Amoxicillin for 10 days; consider high dose if resistance is suspected. 

6. Evaluate Response 

If improvement within 72 hours, continue therapy for 5–10 days. 

7. No Improvement After 72 Hours 

Consider alternative agents (amoxicillin/clavulanate, cefuroxime, ceftriaxone). 

8. Consider Tympanocentesis 

For recurrent or persistent cases despite antibiotic treatment. 

 

Prevention 

Vaccination 

  • Pneumococcal Conjugate Vaccine: Has reduced the incidence of AOM caused by Streptococcus pneumoniae. 

  • Influenza Vaccine: Reduces the risk of viral upper respiratory infections that predispose to AOM. 

Risk Factor Modification 

  • Avoid Tobacco Smoke: Secondhand smoke exposure increases the risk of AOM. 
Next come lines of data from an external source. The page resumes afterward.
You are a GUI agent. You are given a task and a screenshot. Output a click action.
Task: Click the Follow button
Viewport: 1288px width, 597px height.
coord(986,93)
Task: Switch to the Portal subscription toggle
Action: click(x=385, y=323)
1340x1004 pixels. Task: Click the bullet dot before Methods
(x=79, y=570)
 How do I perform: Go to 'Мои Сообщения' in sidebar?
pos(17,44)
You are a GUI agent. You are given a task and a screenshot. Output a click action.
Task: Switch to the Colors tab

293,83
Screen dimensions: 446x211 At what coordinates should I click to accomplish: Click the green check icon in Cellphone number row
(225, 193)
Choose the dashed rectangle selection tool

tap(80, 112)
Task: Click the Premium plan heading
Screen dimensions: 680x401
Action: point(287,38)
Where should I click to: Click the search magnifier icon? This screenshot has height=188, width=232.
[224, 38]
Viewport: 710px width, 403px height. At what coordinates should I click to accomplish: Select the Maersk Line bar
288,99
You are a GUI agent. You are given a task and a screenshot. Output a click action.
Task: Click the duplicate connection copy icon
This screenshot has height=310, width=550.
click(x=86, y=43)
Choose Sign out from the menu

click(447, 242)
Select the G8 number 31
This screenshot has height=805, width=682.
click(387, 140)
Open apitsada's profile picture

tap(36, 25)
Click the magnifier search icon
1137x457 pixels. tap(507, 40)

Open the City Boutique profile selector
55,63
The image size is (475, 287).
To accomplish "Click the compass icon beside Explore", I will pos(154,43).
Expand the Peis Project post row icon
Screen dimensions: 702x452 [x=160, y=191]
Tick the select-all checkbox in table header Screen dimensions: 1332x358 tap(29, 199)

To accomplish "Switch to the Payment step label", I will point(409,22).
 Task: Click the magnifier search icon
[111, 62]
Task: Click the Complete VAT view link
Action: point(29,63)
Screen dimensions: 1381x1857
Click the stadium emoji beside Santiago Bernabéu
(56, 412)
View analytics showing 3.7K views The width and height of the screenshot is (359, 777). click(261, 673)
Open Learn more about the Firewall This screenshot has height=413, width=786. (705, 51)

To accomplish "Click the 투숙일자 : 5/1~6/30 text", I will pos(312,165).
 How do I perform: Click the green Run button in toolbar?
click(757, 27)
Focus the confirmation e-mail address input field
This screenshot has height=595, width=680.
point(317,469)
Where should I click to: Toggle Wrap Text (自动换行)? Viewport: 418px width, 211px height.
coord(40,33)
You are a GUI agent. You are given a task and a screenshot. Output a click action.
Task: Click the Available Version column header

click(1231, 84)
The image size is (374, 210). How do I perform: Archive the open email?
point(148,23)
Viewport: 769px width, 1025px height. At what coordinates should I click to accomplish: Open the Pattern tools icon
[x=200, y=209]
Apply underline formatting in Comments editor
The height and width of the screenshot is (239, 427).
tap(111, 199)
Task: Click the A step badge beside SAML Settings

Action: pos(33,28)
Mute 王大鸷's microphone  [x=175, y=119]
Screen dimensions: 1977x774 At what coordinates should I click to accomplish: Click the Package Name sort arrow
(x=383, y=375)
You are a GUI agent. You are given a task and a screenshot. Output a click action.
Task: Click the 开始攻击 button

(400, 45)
  • Breastfeeding: Reduces respiratory tract colonization and subsequent AOM risk in infants. 

 

Conclusion 

Acute otitis media is a frequent diagnosis in childhood and requires a thoughtful approach to management. Clinicians should balance the need for antibiotic therapy with the risk of resistance, reserving immediate antibiotic use for high-risk or severe cases. Watchful waiting is an effective strategy for selected children, helping to reduce unnecessary antibiotic prescriptions while ensuring appropriate pain management.